## [WORK INSTRUCTIONS]
Repeat the following records exactly as they are, line for line.

--- begin PROVIDED RECORDS ---

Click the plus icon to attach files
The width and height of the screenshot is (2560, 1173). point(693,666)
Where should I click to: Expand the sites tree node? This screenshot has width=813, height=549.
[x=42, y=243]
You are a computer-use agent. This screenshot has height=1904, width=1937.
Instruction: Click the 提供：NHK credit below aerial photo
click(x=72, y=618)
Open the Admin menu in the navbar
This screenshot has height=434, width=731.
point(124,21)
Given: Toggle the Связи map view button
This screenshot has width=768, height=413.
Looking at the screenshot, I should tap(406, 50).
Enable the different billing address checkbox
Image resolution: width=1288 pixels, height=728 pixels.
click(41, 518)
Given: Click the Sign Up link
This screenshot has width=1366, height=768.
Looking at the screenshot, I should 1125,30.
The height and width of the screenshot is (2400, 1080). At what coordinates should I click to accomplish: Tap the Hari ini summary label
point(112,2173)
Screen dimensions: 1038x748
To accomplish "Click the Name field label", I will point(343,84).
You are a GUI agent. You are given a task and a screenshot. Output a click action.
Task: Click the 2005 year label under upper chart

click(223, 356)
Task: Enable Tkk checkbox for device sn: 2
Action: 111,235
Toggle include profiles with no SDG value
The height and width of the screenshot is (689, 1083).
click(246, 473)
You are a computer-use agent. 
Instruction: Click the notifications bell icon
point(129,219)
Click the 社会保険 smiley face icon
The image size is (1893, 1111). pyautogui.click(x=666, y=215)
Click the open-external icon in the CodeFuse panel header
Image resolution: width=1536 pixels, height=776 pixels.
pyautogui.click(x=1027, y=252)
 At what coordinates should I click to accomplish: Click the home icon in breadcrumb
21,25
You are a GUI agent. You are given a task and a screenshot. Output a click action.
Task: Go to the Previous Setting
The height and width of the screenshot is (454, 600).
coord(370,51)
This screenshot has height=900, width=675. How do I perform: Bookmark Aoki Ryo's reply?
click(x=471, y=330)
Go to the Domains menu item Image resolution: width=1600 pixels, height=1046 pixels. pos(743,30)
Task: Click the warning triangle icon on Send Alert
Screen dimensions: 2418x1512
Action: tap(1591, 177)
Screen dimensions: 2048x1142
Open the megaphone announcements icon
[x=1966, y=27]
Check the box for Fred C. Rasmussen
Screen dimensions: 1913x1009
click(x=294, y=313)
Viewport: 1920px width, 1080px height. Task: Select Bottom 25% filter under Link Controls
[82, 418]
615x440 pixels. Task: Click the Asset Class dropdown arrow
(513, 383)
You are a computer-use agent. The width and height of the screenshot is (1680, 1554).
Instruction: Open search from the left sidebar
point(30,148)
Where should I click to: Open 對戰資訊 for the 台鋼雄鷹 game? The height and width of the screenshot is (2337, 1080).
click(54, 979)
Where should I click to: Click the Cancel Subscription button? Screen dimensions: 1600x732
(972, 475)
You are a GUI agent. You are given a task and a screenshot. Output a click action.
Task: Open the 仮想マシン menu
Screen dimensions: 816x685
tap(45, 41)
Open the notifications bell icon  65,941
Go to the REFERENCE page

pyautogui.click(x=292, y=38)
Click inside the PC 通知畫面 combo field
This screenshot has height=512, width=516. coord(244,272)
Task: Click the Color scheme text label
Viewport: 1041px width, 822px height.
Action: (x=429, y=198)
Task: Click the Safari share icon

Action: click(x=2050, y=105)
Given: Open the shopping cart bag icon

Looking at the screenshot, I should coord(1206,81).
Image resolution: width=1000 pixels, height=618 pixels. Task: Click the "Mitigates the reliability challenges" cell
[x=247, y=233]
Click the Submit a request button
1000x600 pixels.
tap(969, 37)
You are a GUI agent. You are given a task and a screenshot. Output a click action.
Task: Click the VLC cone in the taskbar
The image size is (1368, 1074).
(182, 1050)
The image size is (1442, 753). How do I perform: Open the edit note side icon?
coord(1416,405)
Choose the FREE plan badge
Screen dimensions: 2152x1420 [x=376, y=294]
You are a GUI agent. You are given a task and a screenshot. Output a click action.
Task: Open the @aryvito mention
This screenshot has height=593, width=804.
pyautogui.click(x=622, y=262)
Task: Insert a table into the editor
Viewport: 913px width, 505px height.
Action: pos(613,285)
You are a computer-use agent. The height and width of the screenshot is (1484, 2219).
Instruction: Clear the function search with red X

--- end PROVIDED RECORDS ---

## [SOLUTION FOR THIS TASK]
Click the plus icon to attach files
The width and height of the screenshot is (2560, 1173). point(693,666)
Where should I click to: Expand the sites tree node? This screenshot has width=813, height=549.
[x=42, y=243]
You are a computer-use agent. This screenshot has height=1904, width=1937.
Instruction: Click the 提供：NHK credit below aerial photo
click(x=72, y=618)
Open the Admin menu in the navbar
This screenshot has height=434, width=731.
point(124,21)
Given: Toggle the Связи map view button
This screenshot has width=768, height=413.
Looking at the screenshot, I should tap(406, 50).
Enable the different billing address checkbox
Image resolution: width=1288 pixels, height=728 pixels.
click(41, 518)
Given: Click the Sign Up link
This screenshot has width=1366, height=768.
Looking at the screenshot, I should 1125,30.
The height and width of the screenshot is (2400, 1080). At what coordinates should I click to accomplish: Tap the Hari ini summary label
point(112,2173)
Screen dimensions: 1038x748
To accomplish "Click the Name field label", I will point(343,84).
You are a GUI agent. You are given a task and a screenshot. Output a click action.
Task: Click the 2005 year label under upper chart

click(223, 356)
Task: Enable Tkk checkbox for device sn: 2
Action: 111,235
Toggle include profiles with no SDG value
The height and width of the screenshot is (689, 1083).
click(246, 473)
You are a computer-use agent. 
Instruction: Click the notifications bell icon
point(129,219)
Click the 社会保険 smiley face icon
The image size is (1893, 1111). pyautogui.click(x=666, y=215)
Click the open-external icon in the CodeFuse panel header
Image resolution: width=1536 pixels, height=776 pixels.
pyautogui.click(x=1027, y=252)
 At what coordinates should I click to accomplish: Click the home icon in breadcrumb
21,25
You are a GUI agent. You are given a task and a screenshot. Output a click action.
Task: Go to the Previous Setting
The height and width of the screenshot is (454, 600).
coord(370,51)
This screenshot has height=900, width=675. How do I perform: Bookmark Aoki Ryo's reply?
click(x=471, y=330)
Go to the Domains menu item Image resolution: width=1600 pixels, height=1046 pixels. pos(743,30)
Task: Click the warning triangle icon on Send Alert
Screen dimensions: 2418x1512
Action: tap(1591, 177)
Screen dimensions: 2048x1142
Open the megaphone announcements icon
[x=1966, y=27]
Check the box for Fred C. Rasmussen
Screen dimensions: 1913x1009
click(x=294, y=313)
Viewport: 1920px width, 1080px height. Task: Select Bottom 25% filter under Link Controls
[82, 418]
615x440 pixels. Task: Click the Asset Class dropdown arrow
(513, 383)
You are a computer-use agent. The width and height of the screenshot is (1680, 1554).
Instruction: Open search from the left sidebar
point(30,148)
Where should I click to: Open 對戰資訊 for the 台鋼雄鷹 game? The height and width of the screenshot is (2337, 1080).
click(54, 979)
Where should I click to: Click the Cancel Subscription button? Screen dimensions: 1600x732
(972, 475)
You are a GUI agent. You are given a task and a screenshot. Output a click action.
Task: Open the 仮想マシン menu
Screen dimensions: 816x685
tap(45, 41)
Open the notifications bell icon  65,941
Go to the REFERENCE page

pyautogui.click(x=292, y=38)
Click inside the PC 通知畫面 combo field
This screenshot has height=512, width=516. coord(244,272)
Task: Click the Color scheme text label
Viewport: 1041px width, 822px height.
Action: (x=429, y=198)
Task: Click the Safari share icon

Action: click(x=2050, y=105)
Given: Open the shopping cart bag icon

Looking at the screenshot, I should coord(1206,81).
Image resolution: width=1000 pixels, height=618 pixels. Task: Click the "Mitigates the reliability challenges" cell
[x=247, y=233]
Click the Submit a request button
1000x600 pixels.
tap(969, 37)
You are a GUI agent. You are given a task and a screenshot. Output a click action.
Task: Click the VLC cone in the taskbar
The image size is (1368, 1074).
(182, 1050)
The image size is (1442, 753). How do I perform: Open the edit note side icon?
coord(1416,405)
Choose the FREE plan badge
Screen dimensions: 2152x1420 [x=376, y=294]
You are a GUI agent. You are given a task and a screenshot. Output a click action.
Task: Open the @aryvito mention
This screenshot has height=593, width=804.
pyautogui.click(x=622, y=262)
Task: Insert a table into the editor
Viewport: 913px width, 505px height.
Action: pos(613,285)
You are a computer-use agent. The height and width of the screenshot is (1484, 2219).
Instruction: Clear the function search with red X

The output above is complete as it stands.